PROBLEM DESCRIPTION: Would you retype the listing below exactly as given?

RECORDS SHOWN:
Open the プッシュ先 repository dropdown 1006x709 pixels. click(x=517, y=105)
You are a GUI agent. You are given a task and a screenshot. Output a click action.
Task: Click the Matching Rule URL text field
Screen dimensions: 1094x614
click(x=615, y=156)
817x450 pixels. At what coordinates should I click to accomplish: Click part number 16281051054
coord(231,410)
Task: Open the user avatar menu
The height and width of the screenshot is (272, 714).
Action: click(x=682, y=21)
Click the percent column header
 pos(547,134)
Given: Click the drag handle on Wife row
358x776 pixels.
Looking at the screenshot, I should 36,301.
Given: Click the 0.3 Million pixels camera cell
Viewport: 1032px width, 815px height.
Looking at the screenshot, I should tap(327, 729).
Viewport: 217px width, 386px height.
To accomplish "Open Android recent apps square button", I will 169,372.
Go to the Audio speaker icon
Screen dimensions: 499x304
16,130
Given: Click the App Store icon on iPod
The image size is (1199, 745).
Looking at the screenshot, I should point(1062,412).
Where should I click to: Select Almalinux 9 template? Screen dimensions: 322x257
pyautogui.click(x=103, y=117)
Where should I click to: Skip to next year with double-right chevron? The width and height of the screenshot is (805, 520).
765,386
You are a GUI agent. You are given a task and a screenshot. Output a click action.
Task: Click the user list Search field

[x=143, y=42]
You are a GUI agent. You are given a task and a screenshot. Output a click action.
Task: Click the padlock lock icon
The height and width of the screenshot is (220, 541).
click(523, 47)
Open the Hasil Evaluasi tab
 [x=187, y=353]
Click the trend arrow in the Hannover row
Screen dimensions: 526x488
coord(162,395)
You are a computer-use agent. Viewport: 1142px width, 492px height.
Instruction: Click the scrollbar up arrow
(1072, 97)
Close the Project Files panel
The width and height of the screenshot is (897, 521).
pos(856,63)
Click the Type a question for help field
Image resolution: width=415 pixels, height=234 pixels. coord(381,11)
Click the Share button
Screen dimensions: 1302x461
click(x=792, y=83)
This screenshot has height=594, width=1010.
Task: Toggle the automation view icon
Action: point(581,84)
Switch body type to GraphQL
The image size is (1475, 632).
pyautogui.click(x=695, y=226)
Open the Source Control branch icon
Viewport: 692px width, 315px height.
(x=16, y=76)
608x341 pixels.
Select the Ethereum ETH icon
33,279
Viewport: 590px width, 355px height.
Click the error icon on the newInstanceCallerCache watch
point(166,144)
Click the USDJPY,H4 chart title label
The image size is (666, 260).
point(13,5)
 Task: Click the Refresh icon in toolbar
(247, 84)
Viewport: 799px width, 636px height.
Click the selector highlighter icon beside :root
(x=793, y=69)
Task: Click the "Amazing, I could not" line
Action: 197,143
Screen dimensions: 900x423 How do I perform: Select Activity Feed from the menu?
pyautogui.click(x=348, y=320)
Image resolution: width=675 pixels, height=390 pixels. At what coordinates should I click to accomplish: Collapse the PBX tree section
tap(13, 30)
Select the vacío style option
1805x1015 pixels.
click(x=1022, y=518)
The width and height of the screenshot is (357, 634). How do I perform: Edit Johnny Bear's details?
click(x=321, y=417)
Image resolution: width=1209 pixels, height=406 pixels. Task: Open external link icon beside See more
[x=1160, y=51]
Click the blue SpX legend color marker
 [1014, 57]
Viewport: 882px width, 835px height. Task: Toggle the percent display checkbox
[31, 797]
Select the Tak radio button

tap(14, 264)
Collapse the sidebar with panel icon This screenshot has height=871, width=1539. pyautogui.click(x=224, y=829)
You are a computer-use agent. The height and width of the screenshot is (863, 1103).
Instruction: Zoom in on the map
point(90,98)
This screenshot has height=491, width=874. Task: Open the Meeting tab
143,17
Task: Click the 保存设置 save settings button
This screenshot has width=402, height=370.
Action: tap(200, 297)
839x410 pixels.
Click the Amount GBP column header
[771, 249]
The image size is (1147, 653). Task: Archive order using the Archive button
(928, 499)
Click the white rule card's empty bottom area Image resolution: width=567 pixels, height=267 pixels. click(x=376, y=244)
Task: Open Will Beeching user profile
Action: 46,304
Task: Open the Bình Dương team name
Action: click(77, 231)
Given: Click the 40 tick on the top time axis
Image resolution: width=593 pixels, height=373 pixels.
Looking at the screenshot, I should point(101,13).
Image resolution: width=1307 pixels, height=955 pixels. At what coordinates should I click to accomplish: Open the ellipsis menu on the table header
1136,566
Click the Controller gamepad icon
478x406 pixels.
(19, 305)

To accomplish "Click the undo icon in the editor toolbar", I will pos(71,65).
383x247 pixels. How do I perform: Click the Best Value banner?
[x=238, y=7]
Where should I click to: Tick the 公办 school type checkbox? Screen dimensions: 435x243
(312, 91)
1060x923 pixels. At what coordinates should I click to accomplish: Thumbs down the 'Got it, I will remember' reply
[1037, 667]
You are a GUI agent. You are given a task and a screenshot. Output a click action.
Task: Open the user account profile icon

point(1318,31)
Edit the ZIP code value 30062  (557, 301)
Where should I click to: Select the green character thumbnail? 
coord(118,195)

WRITTEN REPLY:
Open the プッシュ先 repository dropdown 1006x709 pixels. click(x=517, y=105)
You are a GUI agent. You are given a task and a screenshot. Output a click action.
Task: Click the Matching Rule URL text field
Screen dimensions: 1094x614
click(x=615, y=156)
817x450 pixels. At what coordinates should I click to accomplish: Click part number 16281051054
coord(231,410)
Task: Open the user avatar menu
The height and width of the screenshot is (272, 714).
Action: click(x=682, y=21)
Click the percent column header
 pos(547,134)
Given: Click the drag handle on Wife row
358x776 pixels.
Looking at the screenshot, I should 36,301.
Given: Click the 0.3 Million pixels camera cell
Viewport: 1032px width, 815px height.
Looking at the screenshot, I should tap(327, 729).
Viewport: 217px width, 386px height.
To accomplish "Open Android recent apps square button", I will 169,372.
Go to the Audio speaker icon
Screen dimensions: 499x304
16,130
Given: Click the App Store icon on iPod
The image size is (1199, 745).
Looking at the screenshot, I should point(1062,412).
Where should I click to: Select Almalinux 9 template? Screen dimensions: 322x257
pyautogui.click(x=103, y=117)
Where should I click to: Skip to next year with double-right chevron? The width and height of the screenshot is (805, 520).
765,386
You are a GUI agent. You are given a task and a screenshot. Output a click action.
Task: Click the user list Search field

[x=143, y=42]
You are a GUI agent. You are given a task and a screenshot. Output a click action.
Task: Click the padlock lock icon
The height and width of the screenshot is (220, 541).
click(523, 47)
Open the Hasil Evaluasi tab
 [x=187, y=353]
Click the trend arrow in the Hannover row
Screen dimensions: 526x488
coord(162,395)
You are a computer-use agent. Viewport: 1142px width, 492px height.
Instruction: Click the scrollbar up arrow
(1072, 97)
Close the Project Files panel
The width and height of the screenshot is (897, 521).
pos(856,63)
Click the Type a question for help field
Image resolution: width=415 pixels, height=234 pixels. coord(381,11)
Click the Share button
Screen dimensions: 1302x461
click(x=792, y=83)
This screenshot has height=594, width=1010.
Task: Toggle the automation view icon
Action: point(581,84)
Switch body type to GraphQL
The image size is (1475, 632).
pyautogui.click(x=695, y=226)
Open the Source Control branch icon
Viewport: 692px width, 315px height.
(x=16, y=76)
608x341 pixels.
Select the Ethereum ETH icon
33,279
Viewport: 590px width, 355px height.
Click the error icon on the newInstanceCallerCache watch
point(166,144)
Click the USDJPY,H4 chart title label
The image size is (666, 260).
point(13,5)
 Task: Click the Refresh icon in toolbar
(247, 84)
Viewport: 799px width, 636px height.
Click the selector highlighter icon beside :root
(x=793, y=69)
Task: Click the "Amazing, I could not" line
Action: 197,143
Screen dimensions: 900x423 How do I perform: Select Activity Feed from the menu?
pyautogui.click(x=348, y=320)
Image resolution: width=675 pixels, height=390 pixels. At what coordinates should I click to accomplish: Collapse the PBX tree section
tap(13, 30)
Select the vacío style option
1805x1015 pixels.
click(x=1022, y=518)
The width and height of the screenshot is (357, 634). How do I perform: Edit Johnny Bear's details?
click(x=321, y=417)
Image resolution: width=1209 pixels, height=406 pixels. Task: Open external link icon beside See more
[x=1160, y=51]
Click the blue SpX legend color marker
 [1014, 57]
Viewport: 882px width, 835px height. Task: Toggle the percent display checkbox
[31, 797]
Select the Tak radio button

tap(14, 264)
Collapse the sidebar with panel icon This screenshot has height=871, width=1539. pyautogui.click(x=224, y=829)
You are a computer-use agent. The height and width of the screenshot is (863, 1103).
Instruction: Zoom in on the map
point(90,98)
This screenshot has height=491, width=874. Task: Open the Meeting tab
143,17
Task: Click the 保存设置 save settings button
This screenshot has width=402, height=370.
Action: tap(200, 297)
839x410 pixels.
Click the Amount GBP column header
[771, 249]
The image size is (1147, 653). Task: Archive order using the Archive button
(928, 499)
Click the white rule card's empty bottom area Image resolution: width=567 pixels, height=267 pixels. click(x=376, y=244)
Task: Open Will Beeching user profile
Action: 46,304
Task: Open the Bình Dương team name
Action: click(77, 231)
Given: Click the 40 tick on the top time axis
Image resolution: width=593 pixels, height=373 pixels.
Looking at the screenshot, I should point(101,13).
Image resolution: width=1307 pixels, height=955 pixels. At what coordinates should I click to accomplish: Open the ellipsis menu on the table header
1136,566
Click the Controller gamepad icon
478x406 pixels.
(19, 305)

To accomplish "Click the undo icon in the editor toolbar", I will pos(71,65).
383x247 pixels. How do I perform: Click the Best Value banner?
[x=238, y=7]
Where should I click to: Tick the 公办 school type checkbox? Screen dimensions: 435x243
(312, 91)
1060x923 pixels. At what coordinates should I click to accomplish: Thumbs down the 'Got it, I will remember' reply
[1037, 667]
You are a GUI agent. You are given a task and a screenshot. Output a click action.
Task: Open the user account profile icon

point(1318,31)
Edit the ZIP code value 30062  (557, 301)
Where should I click to: Select the green character thumbnail? 
coord(118,195)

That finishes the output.